John,
If you have a better design, share with us and I will be happy
to work with you. :-) I agree that xc_hvm_build.c does not have to be
modified, if memory.c is smart enough to scan all page_array
information. But one concern is that sometimes Xen tools really want
to create mapping at 4KB boundary instead of using large page. That requires
extra information passed from tools (e.g., xc_hvm_build.c) to
memory.c
-Wei
Wei,
I have been hacking at this, too, since I
am interested in trying 1GB pages to see what they can do. After I dug myself
into a hole, I restarted from the beginning and am trying a different approach
than modifying xc_hvm_build.c: modify populate_physmap()
to opportunistically allocate large pages, if possible. I just thought
I'd mention it.
John Byrne
I implemented a
preliminary version of HAP large page support. My testings showed
that 32bit PAE and 64bit worked well. Also I saw decent performance
improvement for certain benchmarks.
So before I go too far, I
send this patch to community for reviews/comments. This patch goes with
xen-unstable changeset 16281. I will redo it after collecting all
ideas.
Thanks,
-Wei
============
DESIGN
IDEAS:
1. Large page
requests
- xc_hvm_build.c requests
large page (2MB for now) while starting guests
- memory.c handles large
page requests. If it can not handle it, falls back to 4KB
pages.
2. P2M
table
- P2M table takes page
size order as a parameter; It builds P2M table (setting PSE bit, etc.)
according to page size.
- Other related functions
(such as p2m_audit()) handles the table based on page size
too.
- Page
split/merge
** Large page will be
split into 4KB page in P2M table if needed. For instance, if set_p2m_entry()

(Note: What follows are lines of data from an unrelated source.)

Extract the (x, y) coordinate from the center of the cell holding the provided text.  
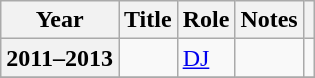
Role (206, 20)
DJ (206, 58)
Year (60, 20)
Title (148, 20)
2011–2013 (60, 58)
Notes (269, 20)
Return the [x, y] coordinate for the center point of the cell that contains the specified text.  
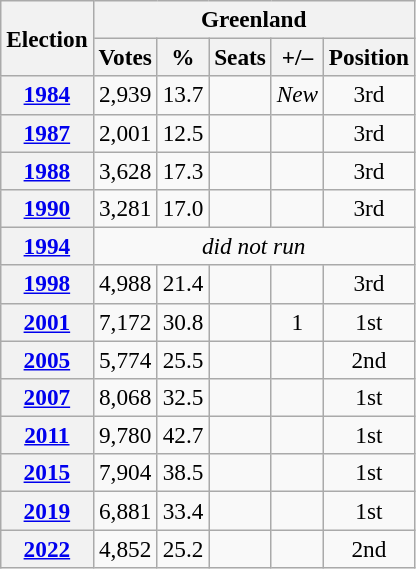
2,001 [125, 133]
8,068 [125, 397]
+/– [297, 57]
1998 [47, 284]
1994 [47, 246]
4,988 [125, 284]
42.7 [183, 435]
32.5 [183, 397]
7,904 [125, 473]
25.5 [183, 359]
Election [47, 38]
17.3 [183, 170]
12.5 [183, 133]
2001 [47, 322]
New [297, 95]
2015 [47, 473]
% [183, 57]
1987 [47, 133]
Votes [125, 57]
3,628 [125, 170]
Greenland [254, 19]
2011 [47, 435]
1988 [47, 170]
9,780 [125, 435]
21.4 [183, 284]
5,774 [125, 359]
1 [297, 322]
7,172 [125, 322]
3,281 [125, 208]
13.7 [183, 95]
2019 [47, 510]
2007 [47, 397]
4,852 [125, 548]
6,881 [125, 510]
33.4 [183, 510]
30.8 [183, 322]
1990 [47, 208]
38.5 [183, 473]
25.2 [183, 548]
17.0 [183, 208]
Seats [240, 57]
1984 [47, 95]
2005 [47, 359]
2022 [47, 548]
Position [368, 57]
2,939 [125, 95]
did not run [254, 246]
Return the (X, Y) coordinate for the center point of the cell that contains the specified text.  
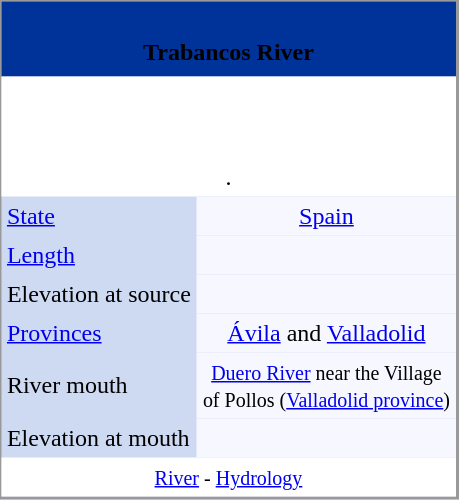
. (228, 136)
Elevation at mouth (99, 438)
Elevation at source (99, 294)
Ávila and Valladolid (326, 334)
State (99, 216)
Duero River near the Villageof Pollos (Valladolid province) (326, 385)
Length (99, 256)
Provinces (99, 334)
River - Hydrology (228, 478)
Spain (326, 216)
River mouth (99, 385)
Search for the cell housing the specified text and yield its [X, Y] center coordinate. 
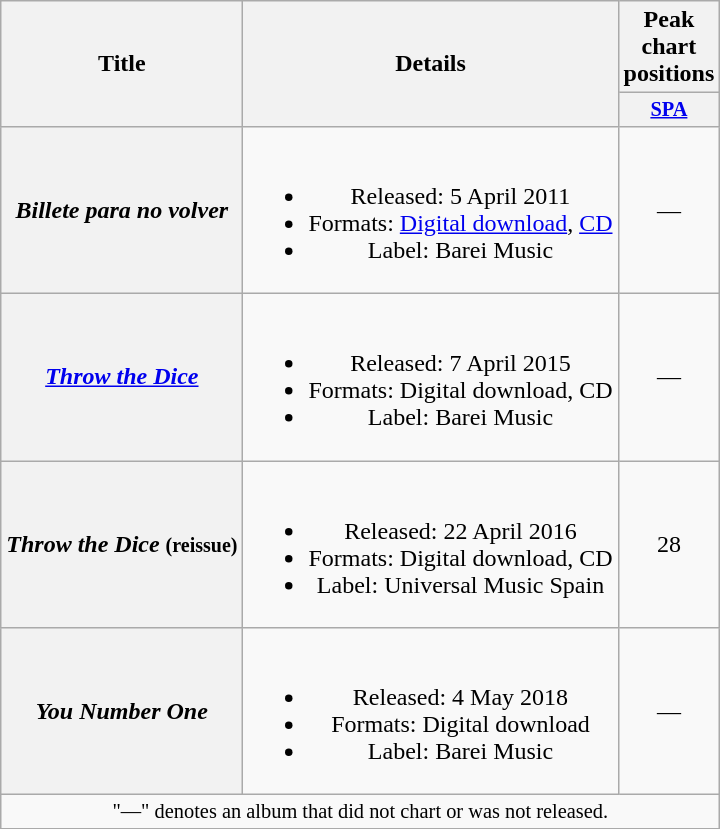
Released: 5 April 2011Formats: Digital download, CDLabel: Barei Music [430, 210]
Released: 7 April 2015Formats: Digital download, CDLabel: Barei Music [430, 378]
Title [122, 64]
Released: 4 May 2018Formats: Digital downloadLabel: Barei Music [430, 712]
"—" denotes an album that did not chart or was not released. [360, 812]
SPA [669, 110]
Throw the Dice (reissue) [122, 544]
You Number One [122, 712]
Details [430, 64]
Throw the Dice [122, 378]
Released: 22 April 2016Formats: Digital download, CDLabel: Universal Music Spain [430, 544]
Peak chart positions [669, 47]
28 [669, 544]
Billete para no volver [122, 210]
Search for the cell housing the specified text and yield its (x, y) center coordinate. 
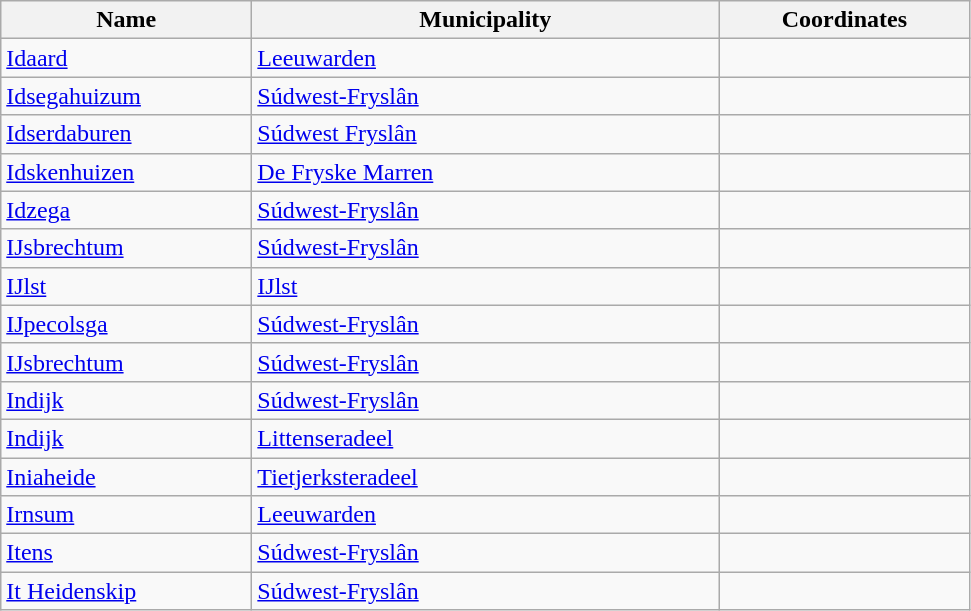
Idserdaburen (126, 134)
It Heidenskip (126, 591)
Tietjerksteradeel (486, 477)
Idzega (126, 210)
Idsegahuizum (126, 96)
Idaard (126, 58)
Súdwest Fryslân (486, 134)
Name (126, 20)
De Fryske Marren (486, 172)
Coordinates (844, 20)
IJpecolsga (126, 324)
Itens (126, 553)
Iniaheide (126, 477)
Littenseradeel (486, 438)
Idskenhuizen (126, 172)
Municipality (486, 20)
Irnsum (126, 515)
Scan for the cell matching the given text and deliver its [x, y] coordinate at center. 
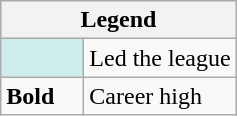
Career high [160, 96]
Bold [42, 96]
Led the league [160, 58]
Legend [118, 20]
Find where the given text appears and provide that cell's center as (X, Y) coordinate. 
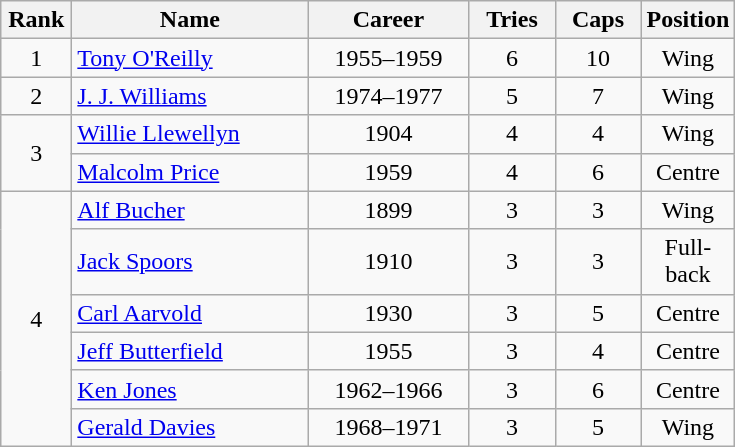
1910 (388, 262)
1 (36, 58)
Jeff Butterfield (190, 351)
10 (598, 58)
7 (598, 96)
1959 (388, 172)
Malcolm Price (190, 172)
1974–1977 (388, 96)
Tries (512, 20)
1899 (388, 210)
Gerald Davies (190, 427)
Caps (598, 20)
Tony O'Reilly (190, 58)
1968–1971 (388, 427)
1955 (388, 351)
1930 (388, 313)
1904 (388, 134)
Ken Jones (190, 389)
Carl Aarvold (190, 313)
Position (688, 20)
Name (190, 20)
J. J. Williams (190, 96)
Career (388, 20)
Rank (36, 20)
Alf Bucher (190, 210)
2 (36, 96)
Jack Spoors (190, 262)
Willie Llewellyn (190, 134)
Full-back (688, 262)
1955–1959 (388, 58)
1962–1966 (388, 389)
Extract the (x, y) coordinate from the center of the cell holding the provided text.  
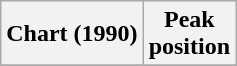
Peakposition (189, 34)
Chart (1990) (72, 34)
Capture the cell that displays the provided text and extract its [x, y] central coordinate. 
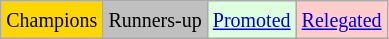
Promoted [252, 20]
Champions [52, 20]
Relegated [342, 20]
Runners-up [155, 20]
Detect which cell encompasses the target text, then output its [X, Y] center coordinate. 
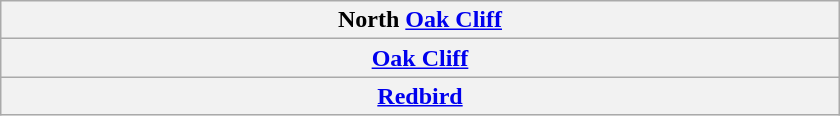
Redbird [420, 96]
Oak Cliff [420, 58]
North Oak Cliff [420, 20]
Return (x, y) of the center of cell containing provided text 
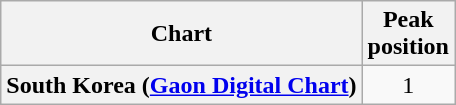
Chart (182, 34)
South Korea (Gaon Digital Chart) (182, 85)
1 (408, 85)
Peakposition (408, 34)
Find where the given text appears and provide that cell's center as [x, y] coordinate. 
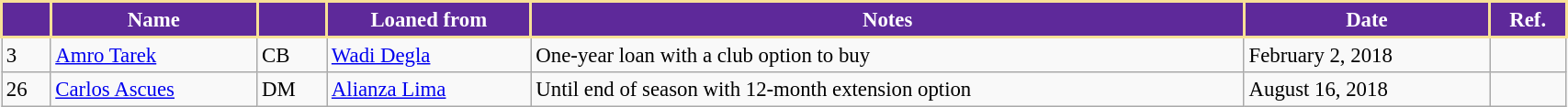
Date [1367, 20]
Alianza Lima [429, 90]
3 [26, 55]
February 2, 2018 [1367, 55]
Ref. [1529, 20]
One-year loan with a club option to buy [887, 55]
Loaned from [429, 20]
Notes [887, 20]
CB [292, 55]
Amro Tarek [154, 55]
26 [26, 90]
Carlos Ascues [154, 90]
Wadi Degla [429, 55]
Name [154, 20]
August 16, 2018 [1367, 90]
DM [292, 90]
Until end of season with 12-month extension option [887, 90]
Extract the [X, Y] coordinate from the center of the cell holding the provided text.  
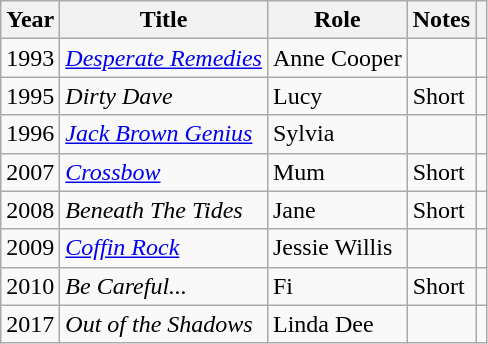
2007 [30, 172]
Dirty Dave [164, 96]
Year [30, 20]
Jessie Willis [337, 248]
Crossbow [164, 172]
Beneath The Tides [164, 210]
1993 [30, 58]
Be Careful... [164, 286]
Out of the Shadows [164, 324]
Coffin Rock [164, 248]
Anne Cooper [337, 58]
Fi [337, 286]
2017 [30, 324]
Desperate Remedies [164, 58]
Linda Dee [337, 324]
Title [164, 20]
Notes [441, 20]
2010 [30, 286]
2008 [30, 210]
2009 [30, 248]
Sylvia [337, 134]
Jack Brown Genius [164, 134]
Jane [337, 210]
Mum [337, 172]
Lucy [337, 96]
1995 [30, 96]
Role [337, 20]
1996 [30, 134]
From the cell containing the given text, extract its center point as [X, Y] coordinate. 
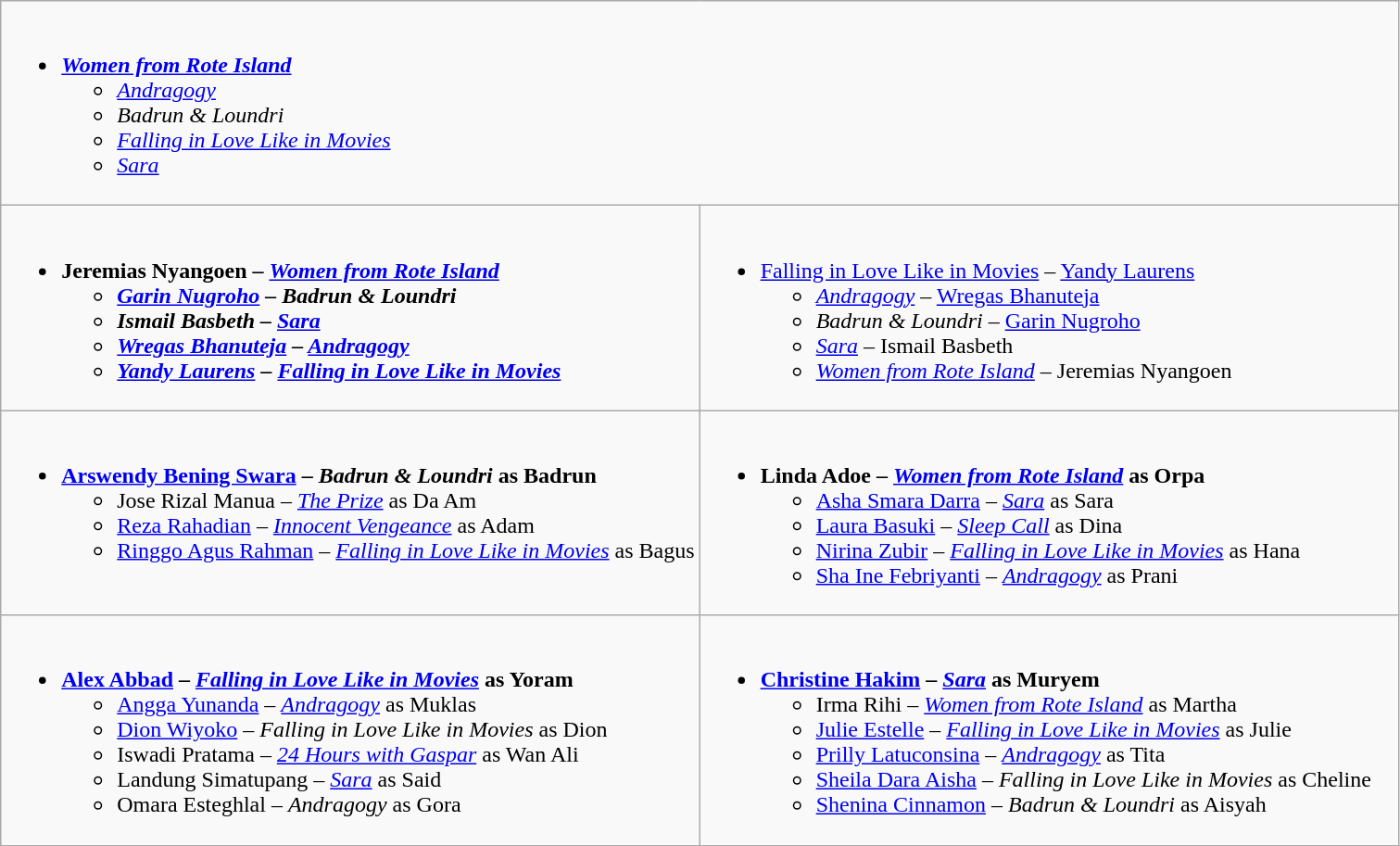
Women from Rote IslandAndragogyBadrun & LoundriFalling in Love Like in MoviesSara [700, 104]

handles 4KB page but finds PSE/PRESENT bits are on, it will further split
large page to 4KB pages.
** There is NO merge from
4KB pages to large page. Since large page is only used at the very beginning,
guest_physmap_add(), this is OK for now.
3.
HAP
- To access the PSE bit,
L2 pages of P2M table is installed in linear mapping on
SH_LINEAR_PT_VIRT_START. We borrow this address space since it was not
used.
4. gfn_to_mfn translation
(P2M)
- gfn_to_mfn_foreign()
traverses P2M table and handles address translation correctly based on PSE
bit.
- gfn_to_mfn_current()
accesses SH_LINEAR_PT_VIRT_START to check PSE bit. If is on, we handle
translation using large page. Otherwise, it falls back to normal
RO_MPT_VIRT_START address space to access P2M L1 pages.
5. M2P
translation
- Same as before, M2P
translation still happens on 4KB level.
AREAS NEEDS
COMMENTS:
1. Large page for 32bit
mode
- 32bit use 4MB for large
page. This is very annoying for xc_hvm_build.c. I don't want to create another
4MB page_array for it.
- Because of this, this
area has not been tested very well. I expect changes soon.
2. Shadow
paging
- This implementation
will affect shadow mode, especially at xc_hvm_build.c and
memory.c.
- Where and how to avoid
affecting shadow?
3. Turn it
on/off
- Do we want to turn this
feature on/off through option (kernel option or anything
else)?
4. Other missing
areas?
===========